## Record extracts
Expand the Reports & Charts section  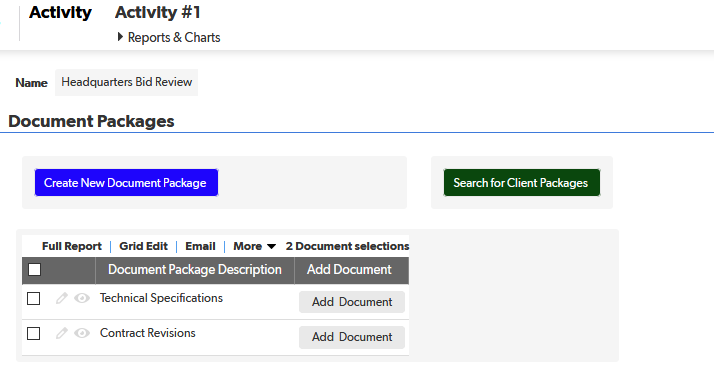(168, 37)
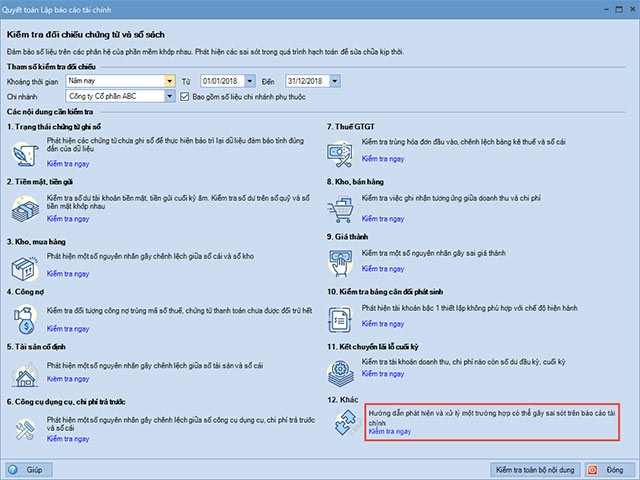Click Kiểm tra ngay under Khác
The width and height of the screenshot is (640, 480).
tap(391, 432)
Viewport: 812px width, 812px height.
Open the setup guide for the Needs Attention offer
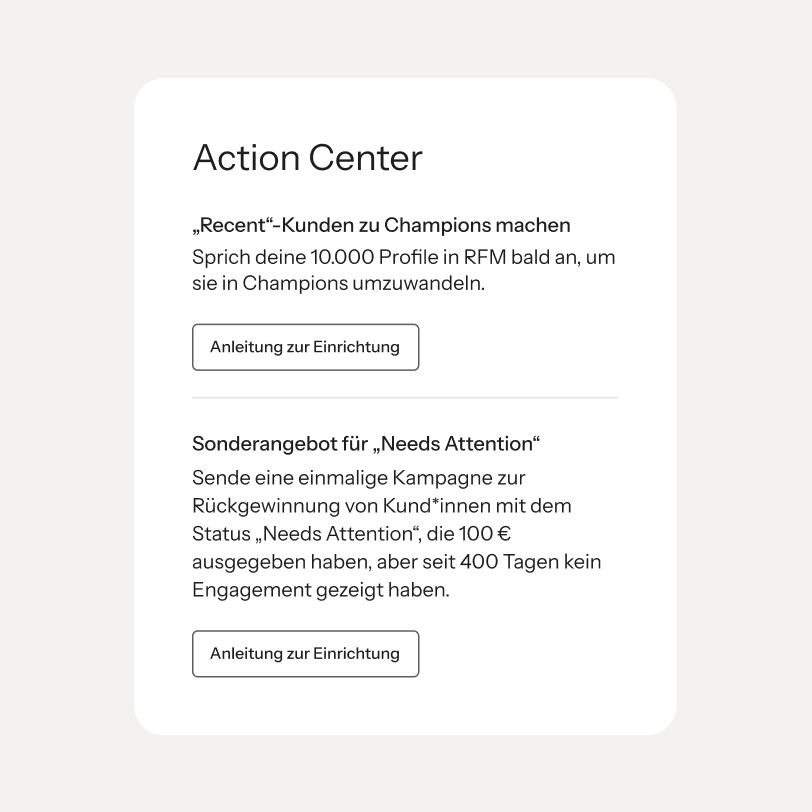[306, 654]
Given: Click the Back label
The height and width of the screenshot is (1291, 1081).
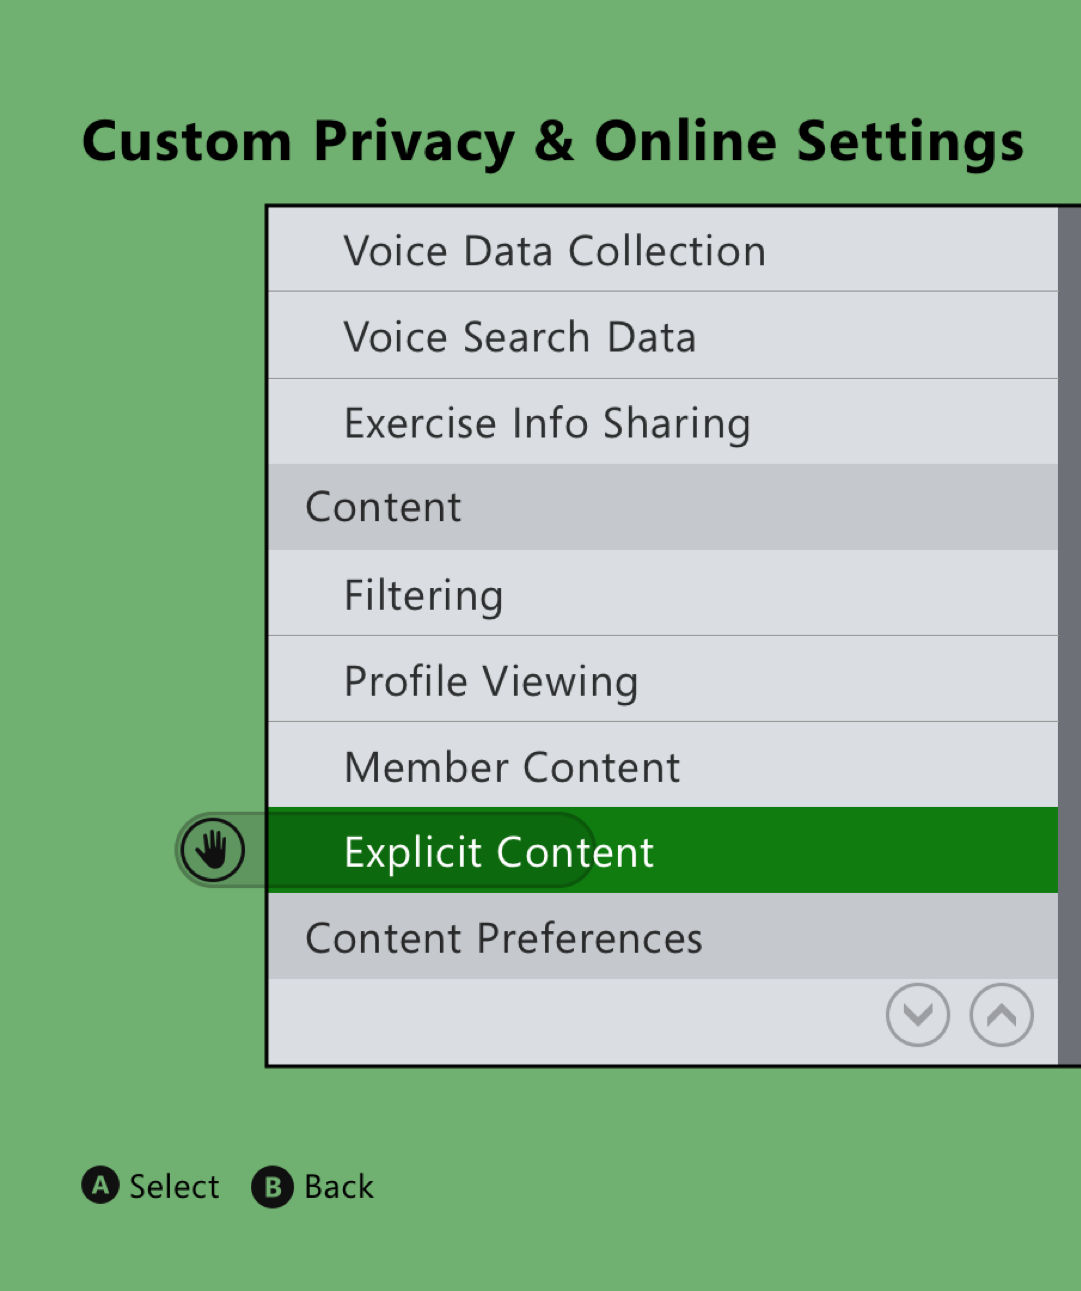Looking at the screenshot, I should tap(339, 1187).
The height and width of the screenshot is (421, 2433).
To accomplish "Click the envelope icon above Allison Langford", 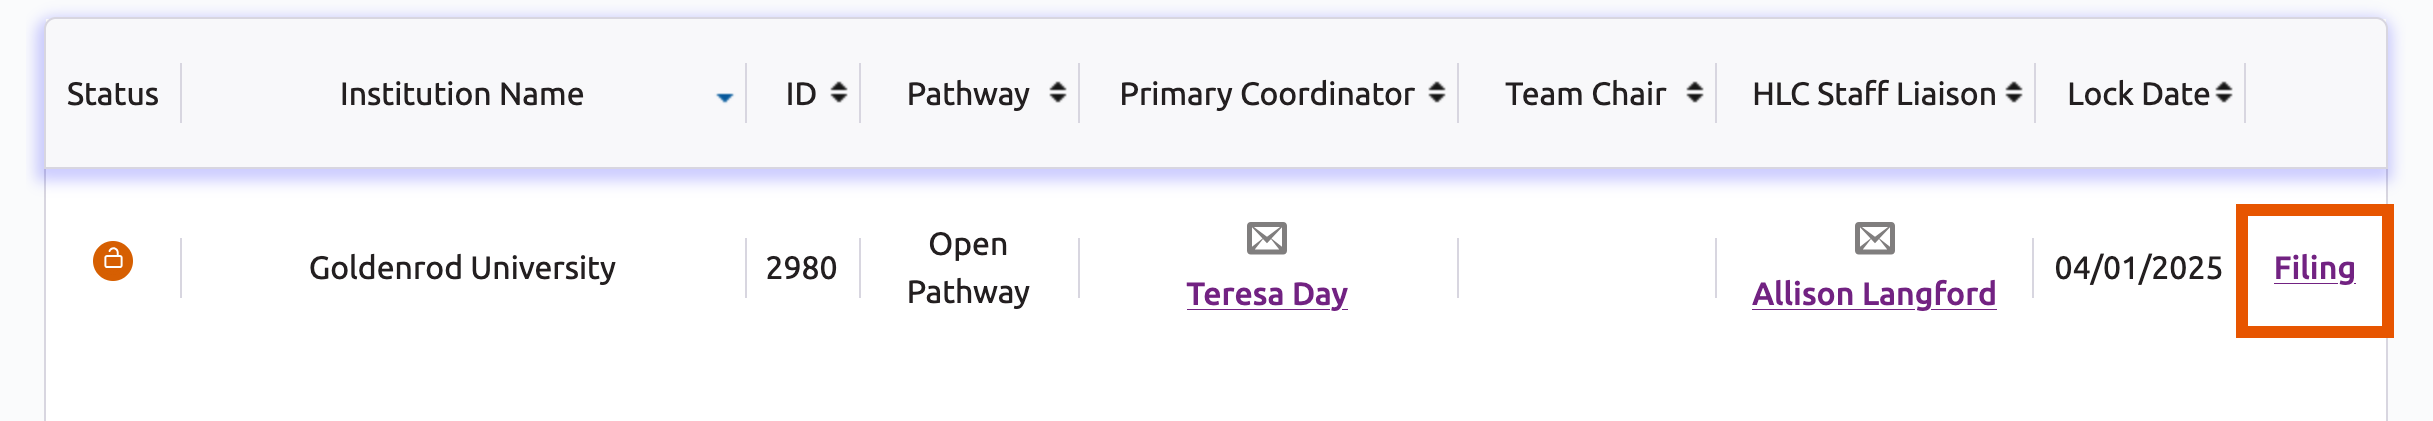I will click(x=1874, y=238).
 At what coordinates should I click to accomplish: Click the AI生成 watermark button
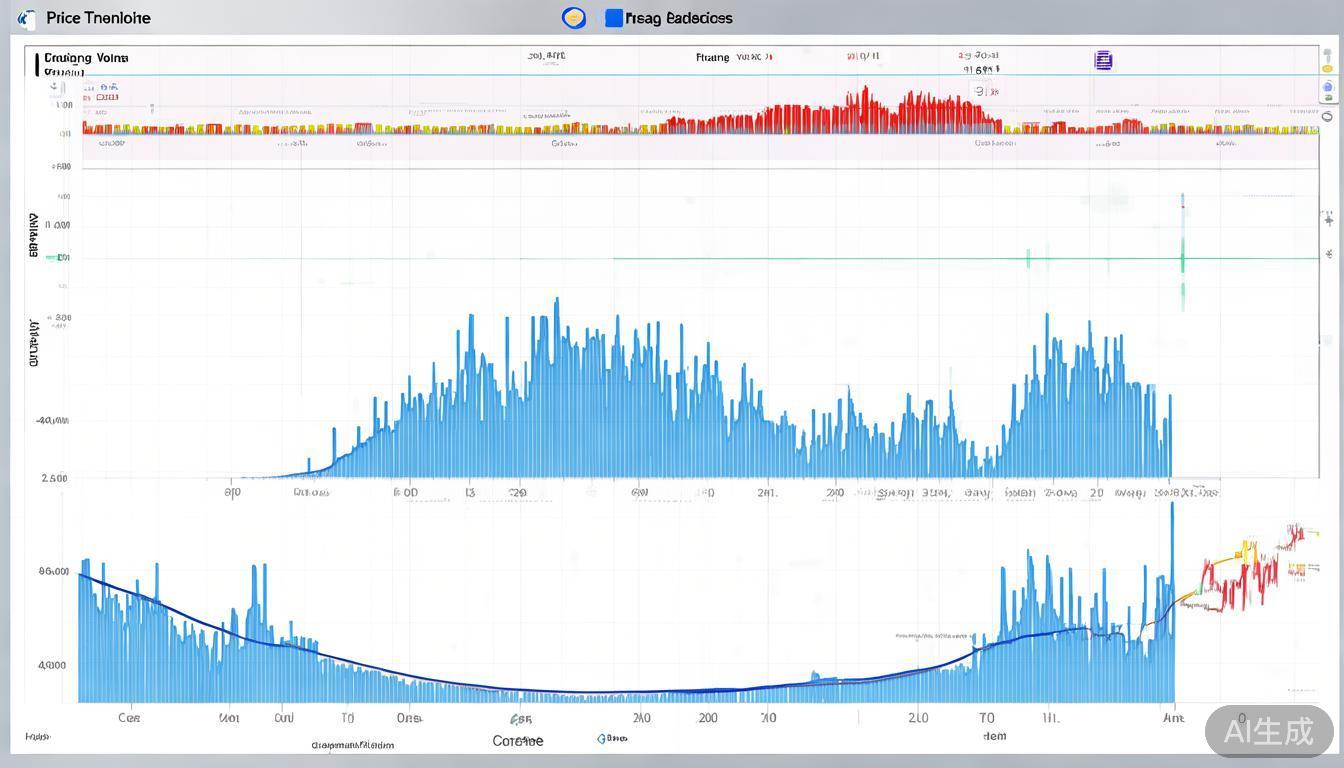coord(1269,731)
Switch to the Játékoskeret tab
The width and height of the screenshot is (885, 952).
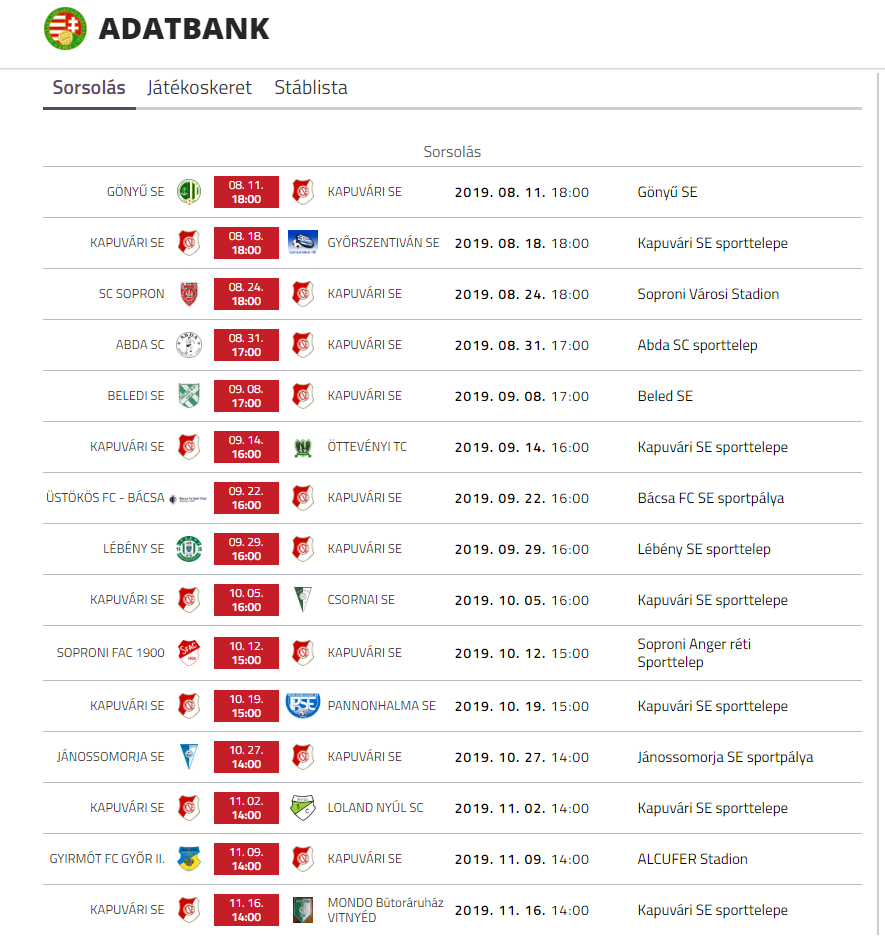pos(199,88)
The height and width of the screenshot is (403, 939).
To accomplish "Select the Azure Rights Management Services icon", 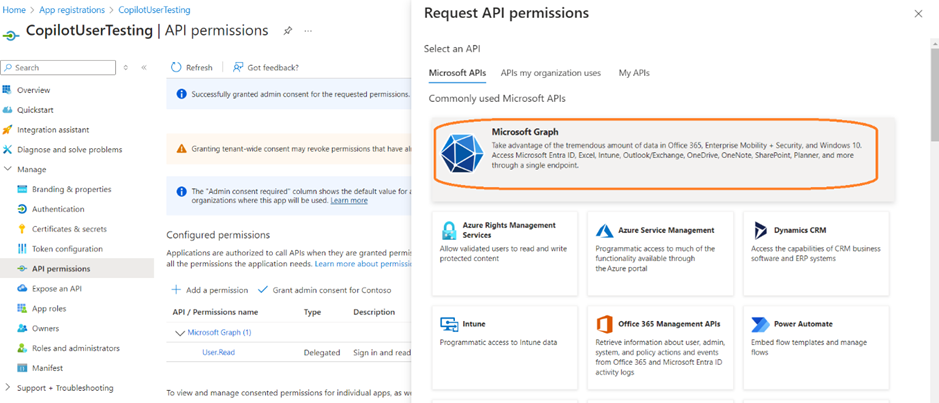I will 449,231.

## To do
Copy the lines above exactly, starting at the one with "The height and width of the screenshot is (1291, 1081)." and ending at the one with "The height and width of the screenshot is (421, 2433).", both included. Leave out any pictures and add nothing else.

## Answer to the problem
The height and width of the screenshot is (1291, 1081).
Looking at the screenshot, I should tap(339, 1187).
The height and width of the screenshot is (421, 2433).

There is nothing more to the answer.